As more museums and archives become digital domains, and as electronic resources become the main tool for gathering information, items left behind in nondigital form, scholars and archivists say, are in danger of disappearing from the collective cultural memory, potentially leaving our historical fabric riddled with holes.

Though it’s great to read an article on archives and digitization in the Times, even in the Business section, the whole argument strikes me as specious. As Sharon Howard counters,

But only a few of us ever were willing or able to go out there in the first place. Archival research has always been a minority pursuit, given the commitment and resources (including time) that it demands. Is it really the case that that minority will be even smaller in the future because some research can be done without leaving one’s desk? Or is digital history creating large numbers of new researchers who, even if what they’re doing is limited by what’s available online, would never have even contemplated visiting archives or record offices to look at original documents?

The Times article seems like a rehearsal of the argument that since we’ve got the internet, no one will go to the library anymore, just replacing internet with “digitization projects” and library with “special collections”–and we know that that hasn’t proved true with libraries.

Sharon’s point is especially important here, though: not many people go to archives and special collections in the first place. The museum I work for is rather small and obscure, open twice a week, in the basement of a hospital. We don’t have the resources to digitize all of our collections, but the bit the Minnesota Digital Library is doing, and the oral history digitization and collecting I’m working on, will certainly increase the use of our collections: people will know that we’re around and have collections.
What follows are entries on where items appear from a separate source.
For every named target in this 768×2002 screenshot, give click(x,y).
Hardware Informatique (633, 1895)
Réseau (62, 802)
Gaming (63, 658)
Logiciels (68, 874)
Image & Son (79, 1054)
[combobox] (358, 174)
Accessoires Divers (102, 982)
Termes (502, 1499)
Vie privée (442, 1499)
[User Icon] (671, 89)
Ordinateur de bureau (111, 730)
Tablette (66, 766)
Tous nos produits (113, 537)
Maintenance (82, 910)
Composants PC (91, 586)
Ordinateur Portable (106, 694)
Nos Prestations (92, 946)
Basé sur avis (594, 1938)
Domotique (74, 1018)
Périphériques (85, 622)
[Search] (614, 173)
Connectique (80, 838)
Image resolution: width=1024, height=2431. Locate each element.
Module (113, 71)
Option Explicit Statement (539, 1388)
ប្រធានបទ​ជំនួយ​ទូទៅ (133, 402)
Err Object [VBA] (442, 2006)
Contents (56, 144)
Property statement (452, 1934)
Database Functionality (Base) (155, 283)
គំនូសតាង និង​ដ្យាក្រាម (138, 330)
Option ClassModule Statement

If the only part of our collections researchers use are the photos up on the Minnesota Reflections website,* we’ll still probably double our collections use.

Greater access equals greater use, but it’s not an either/or proposition. Archives are not abandoning their mandate to hold objects in trust because they’re digitizing some and not others; in fact, they’re fulfilling their mission to the greatest extent possible with these new tools.

*They’re not up yet, I just wanted to link to it.